**** Material provided

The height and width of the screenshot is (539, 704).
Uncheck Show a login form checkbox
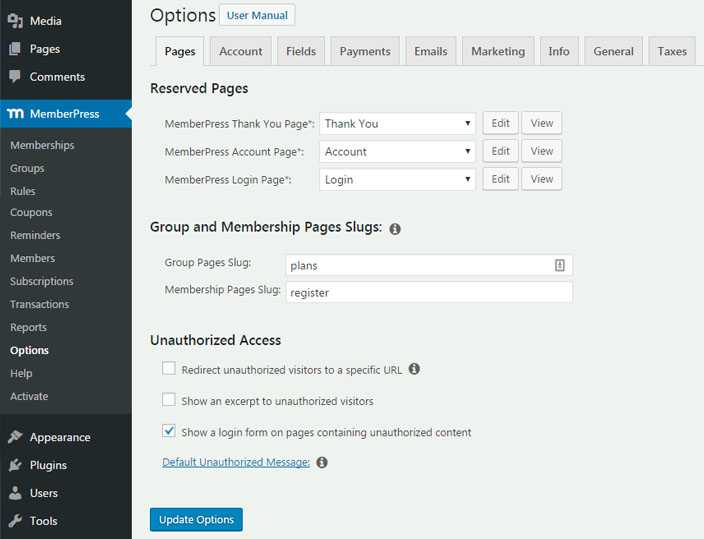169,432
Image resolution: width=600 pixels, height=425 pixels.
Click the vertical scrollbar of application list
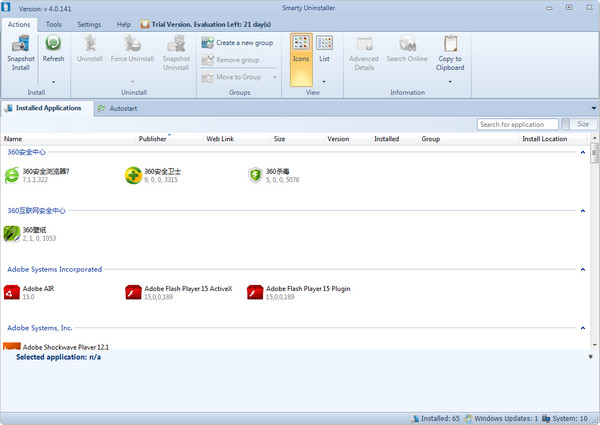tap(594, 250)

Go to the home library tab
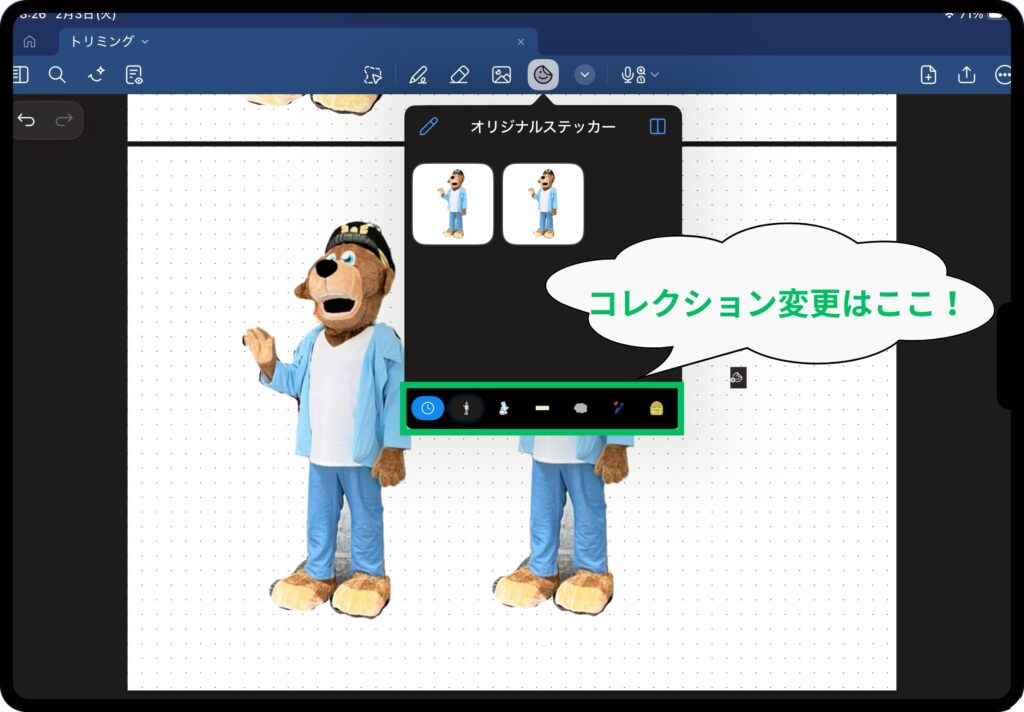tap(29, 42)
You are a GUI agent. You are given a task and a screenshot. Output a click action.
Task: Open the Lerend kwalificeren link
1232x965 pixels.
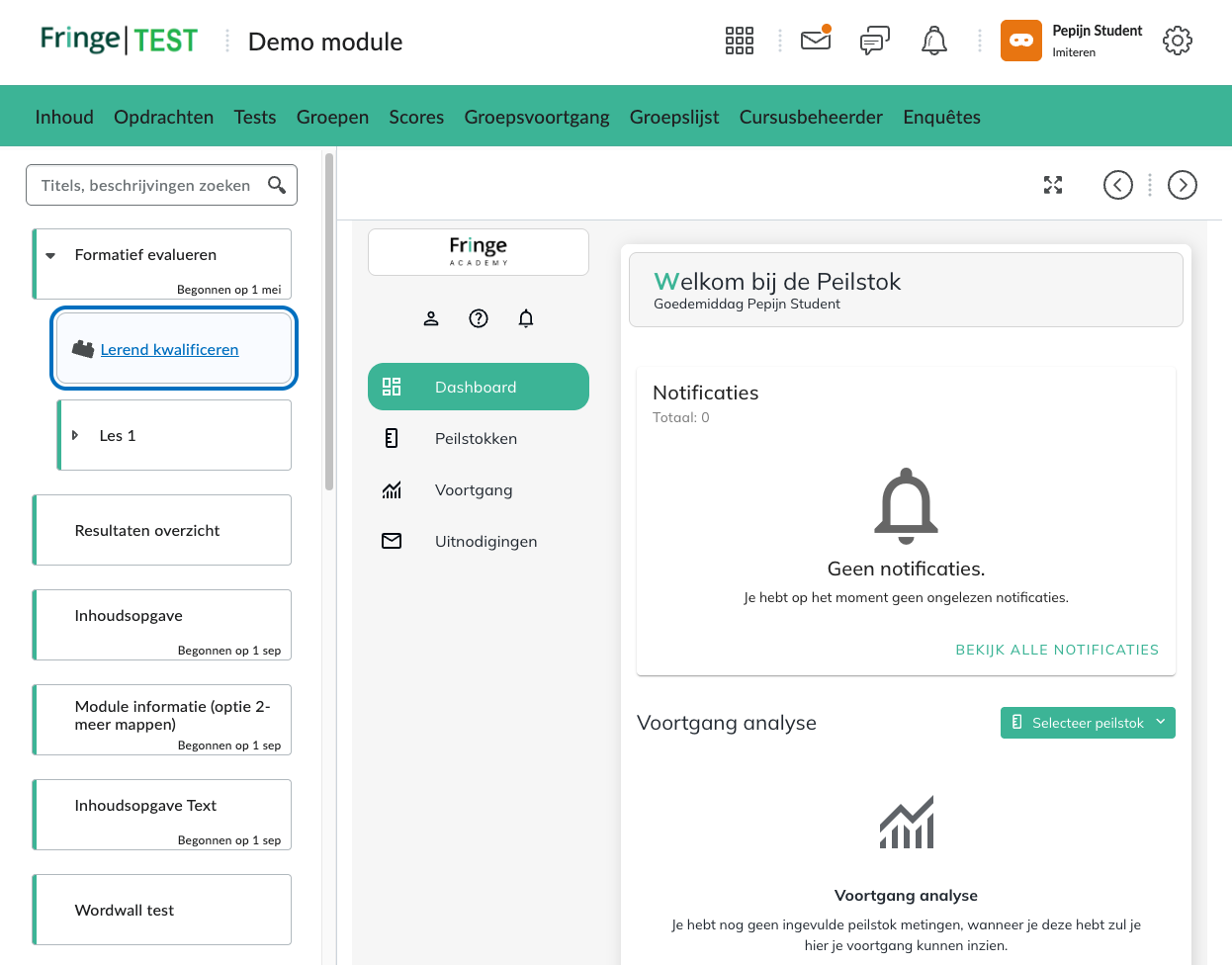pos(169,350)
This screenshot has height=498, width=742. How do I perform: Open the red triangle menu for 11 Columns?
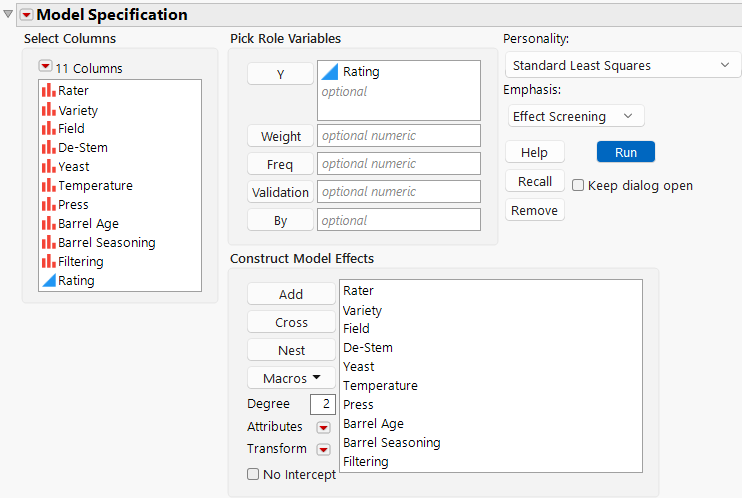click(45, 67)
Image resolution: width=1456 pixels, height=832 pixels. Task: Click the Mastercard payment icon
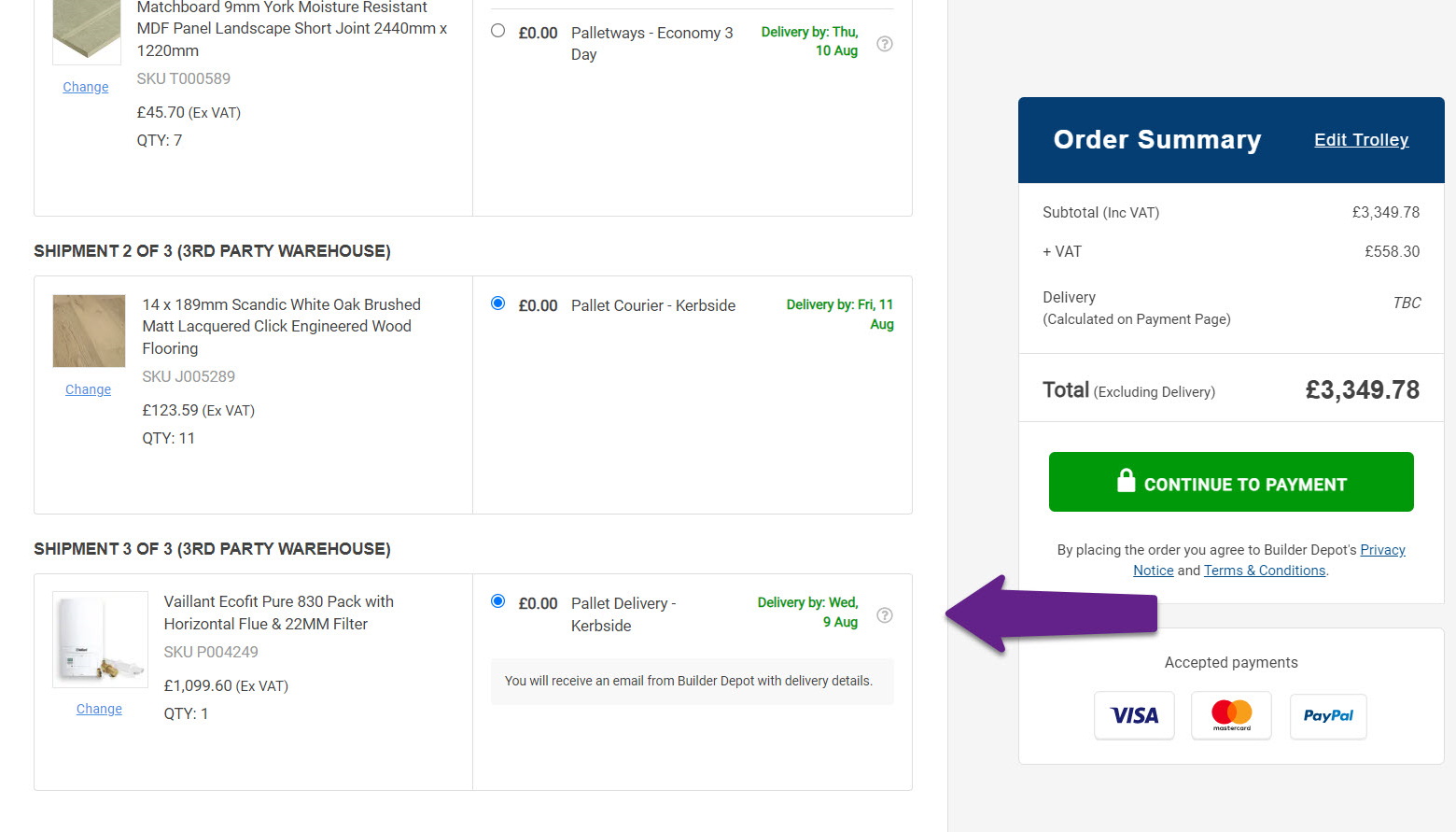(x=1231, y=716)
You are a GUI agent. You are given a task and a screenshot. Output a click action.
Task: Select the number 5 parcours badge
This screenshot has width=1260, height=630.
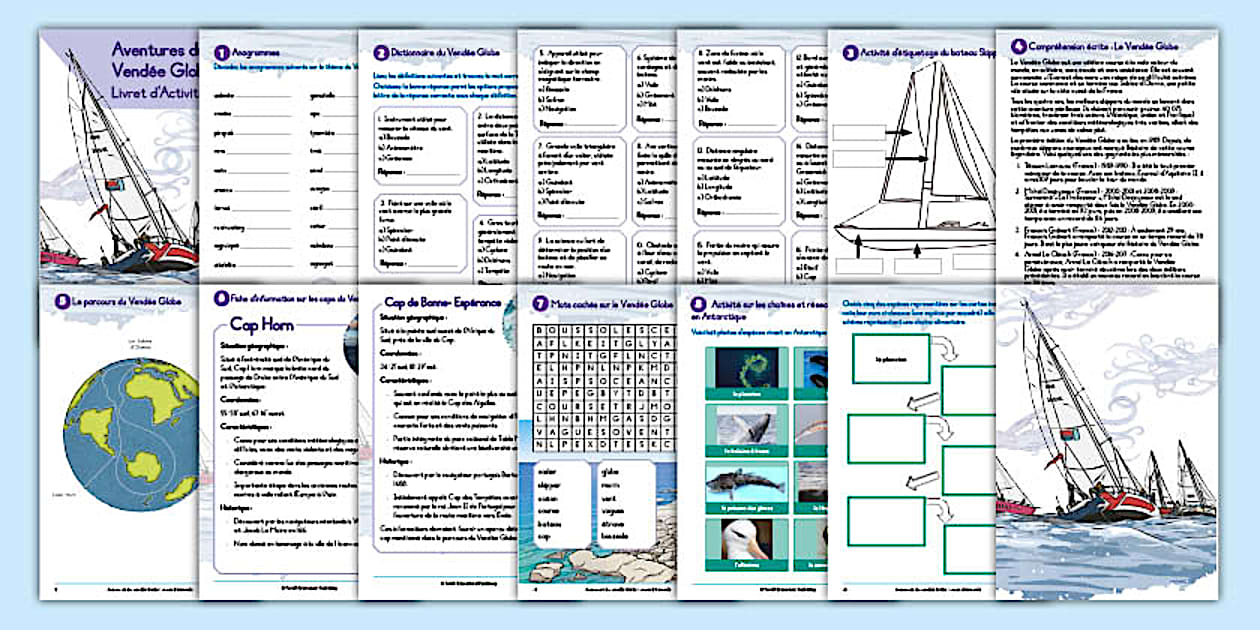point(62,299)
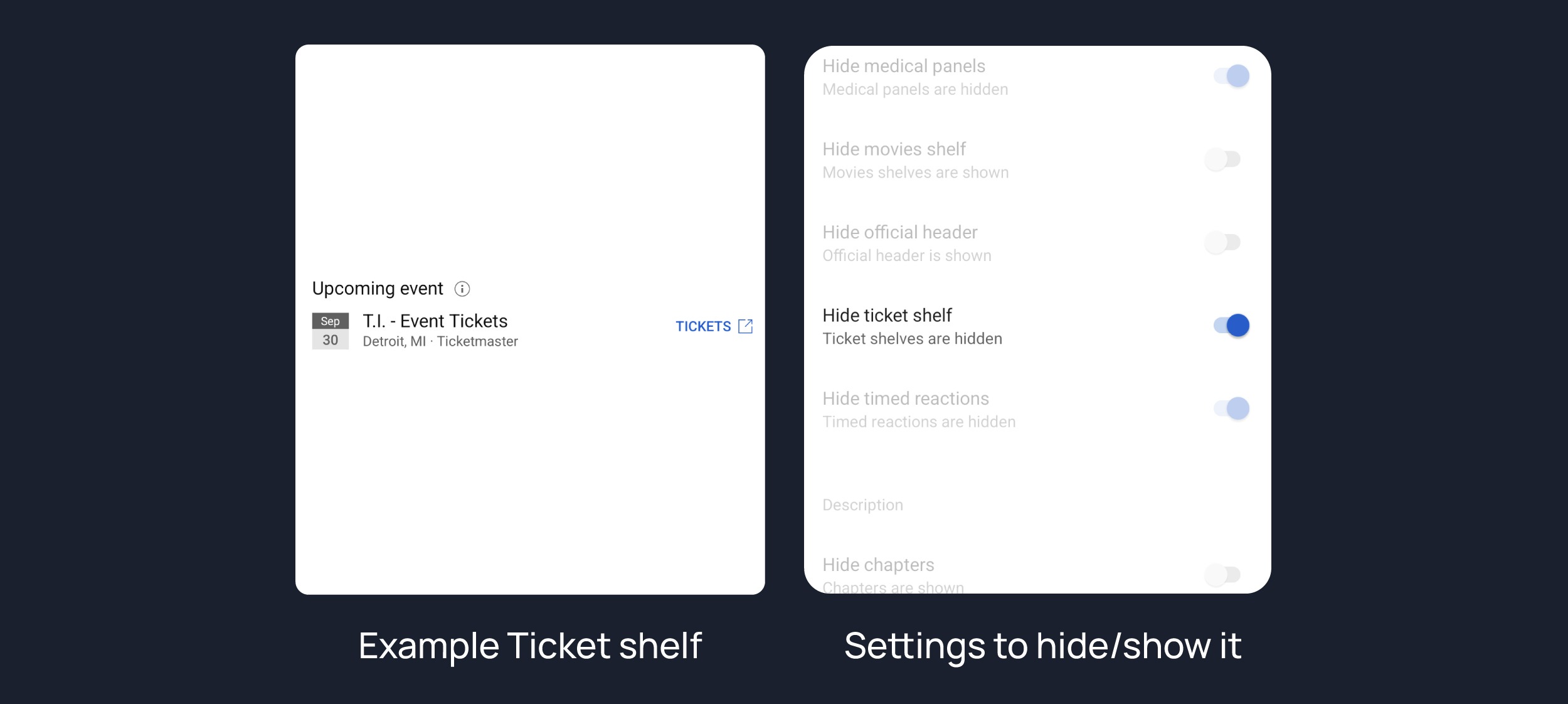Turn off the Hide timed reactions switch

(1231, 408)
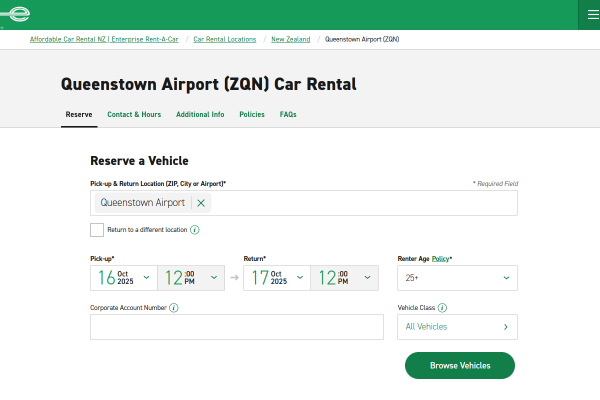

********

*Exercise description*. A word-for-word reproduction is needed of the lines above from the line containing "This screenshot has height=498, width=742." through the line containing "Task: Select the number 5 parcours badge", with both ends kept and no pictures.

*Answer box*.
This screenshot has height=498, width=742. How do I perform: Open the red triangle menu for 11 Columns?
click(45, 67)
Image resolution: width=1456 pixels, height=832 pixels. Task: Click the Mastercard payment icon
(x=1231, y=716)
You are a GUI agent. You are given a task and a screenshot. Output a click action.
Task: Select the number 5 parcours badge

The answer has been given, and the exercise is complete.